PROBLEM DETAILS - Please set down the following lines again with no changes.

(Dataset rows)
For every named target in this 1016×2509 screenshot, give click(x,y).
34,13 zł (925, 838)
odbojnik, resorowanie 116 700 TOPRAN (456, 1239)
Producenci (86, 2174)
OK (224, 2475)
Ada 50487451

TASK OUTPUT -
For every named target in this 1016×2509 screenshot, give click(x,y).
34,13 zł (925, 838)
odbojnik, resorowanie 116 700 TOPRAN (456, 1239)
Producenci (86, 2174)
OK (224, 2475)
Ada 50487451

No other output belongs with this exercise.